Top of Available data

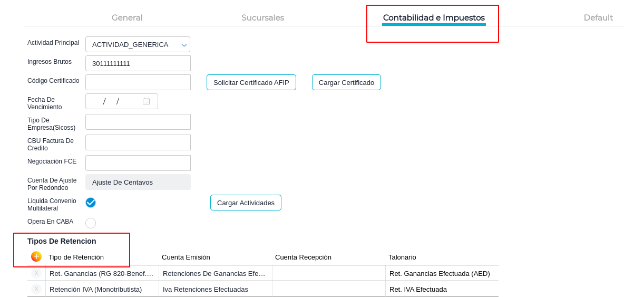The width and height of the screenshot is (644, 297).
Task: Click the add retention type plus icon
Action: click(36, 256)
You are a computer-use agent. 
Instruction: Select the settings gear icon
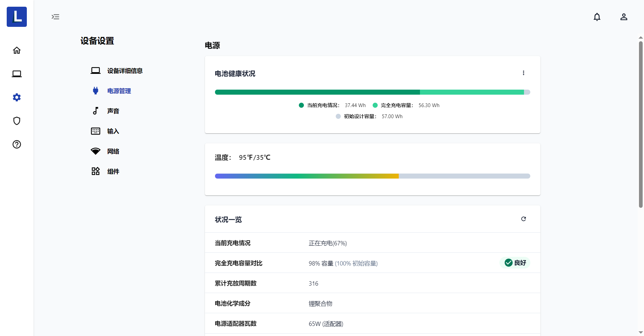tap(17, 97)
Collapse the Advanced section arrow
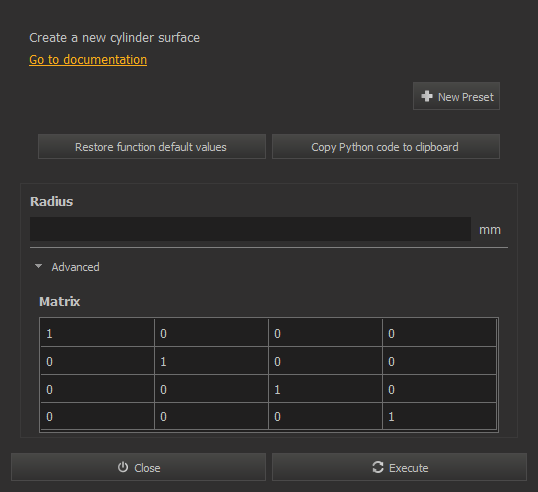This screenshot has width=538, height=492. pos(38,266)
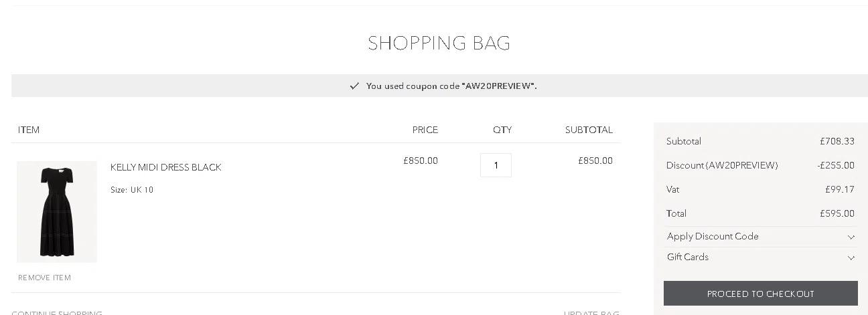Click the checkmark icon in the coupon message

(x=354, y=86)
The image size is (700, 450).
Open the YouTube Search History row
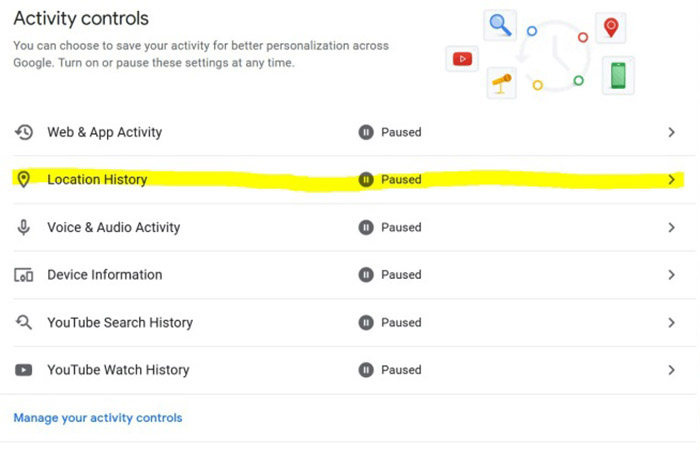click(120, 322)
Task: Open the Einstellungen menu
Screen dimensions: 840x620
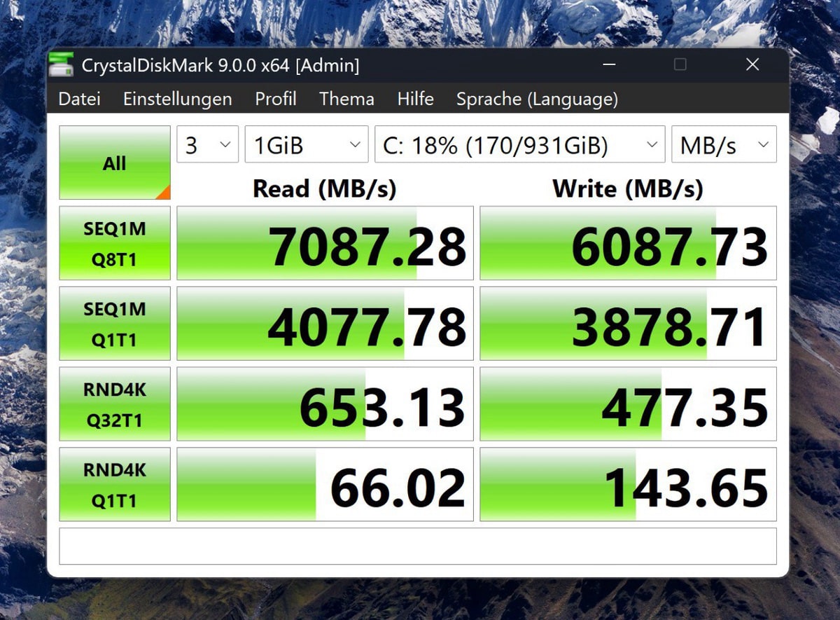Action: click(x=177, y=99)
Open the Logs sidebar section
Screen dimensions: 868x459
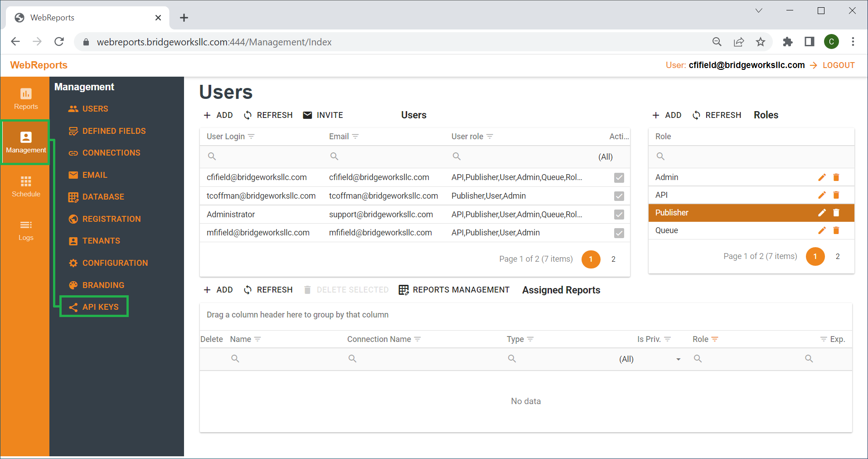[x=26, y=230]
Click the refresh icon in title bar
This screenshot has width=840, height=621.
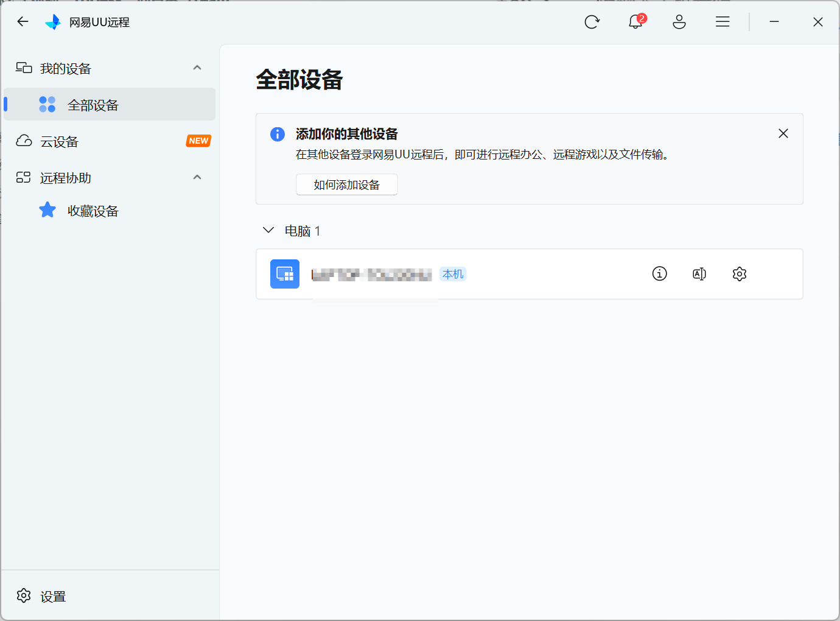point(592,22)
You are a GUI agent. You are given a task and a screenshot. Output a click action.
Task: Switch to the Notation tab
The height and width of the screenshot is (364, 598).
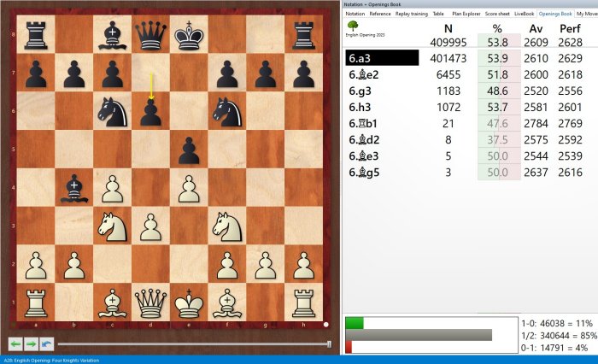355,14
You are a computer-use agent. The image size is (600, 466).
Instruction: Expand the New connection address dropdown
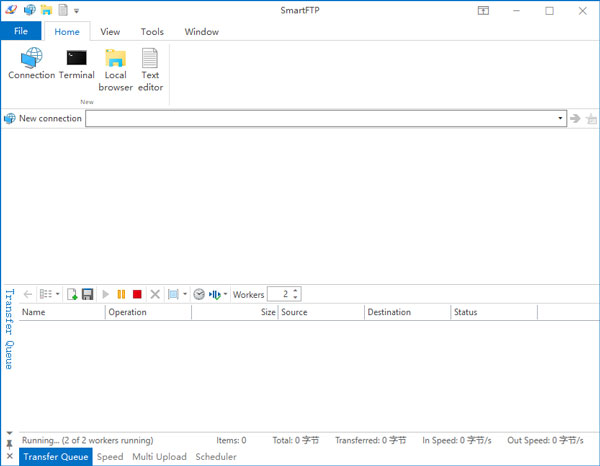560,119
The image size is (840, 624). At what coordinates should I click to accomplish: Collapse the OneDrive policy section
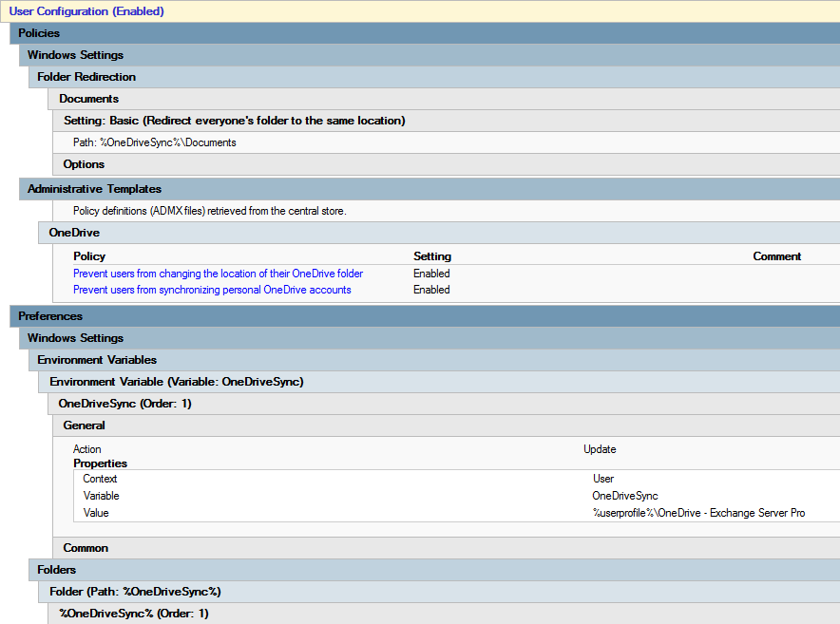pos(74,233)
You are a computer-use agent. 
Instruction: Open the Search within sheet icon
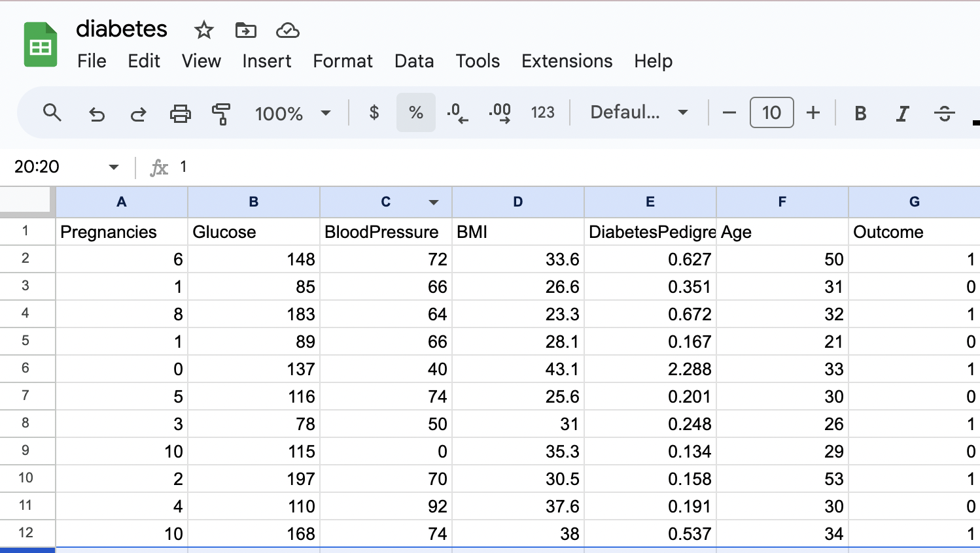pos(52,112)
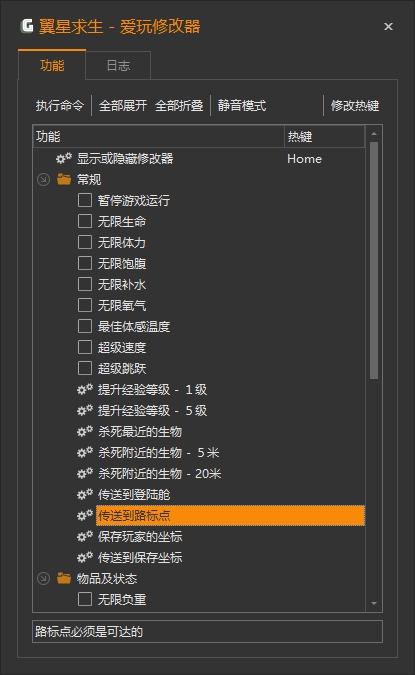Click the vertical scrollbar thumb
The height and width of the screenshot is (675, 415).
point(374,260)
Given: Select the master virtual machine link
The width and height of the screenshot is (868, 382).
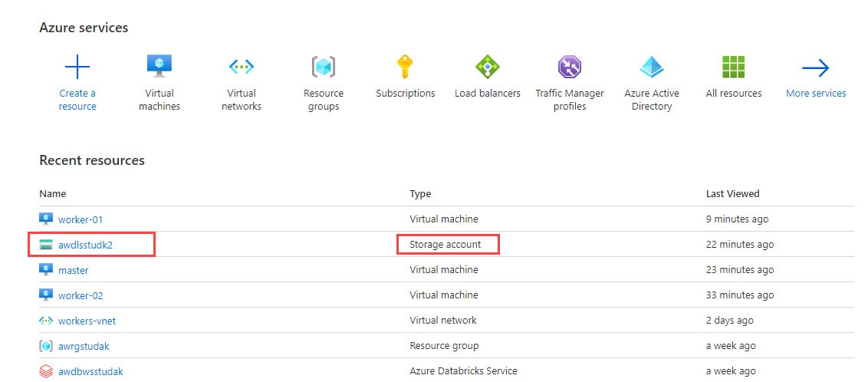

Bottom of Available data

Try it:
Repeat exactly the lines above, from the line that contains "Open the YouTube Search History row" down through the line that contains "Click the refresh icon in title bar". Include both of those lines and none of the pictures.

Output of the task:
Open the YouTube Search History row
click(120, 322)
Task: Open the Einstellungen menu
Screen dimensions: 840x620
Action: click(x=177, y=99)
Open the Logs sidebar section
Screen dimensions: 868x459
[x=26, y=230]
Click the refresh icon in title bar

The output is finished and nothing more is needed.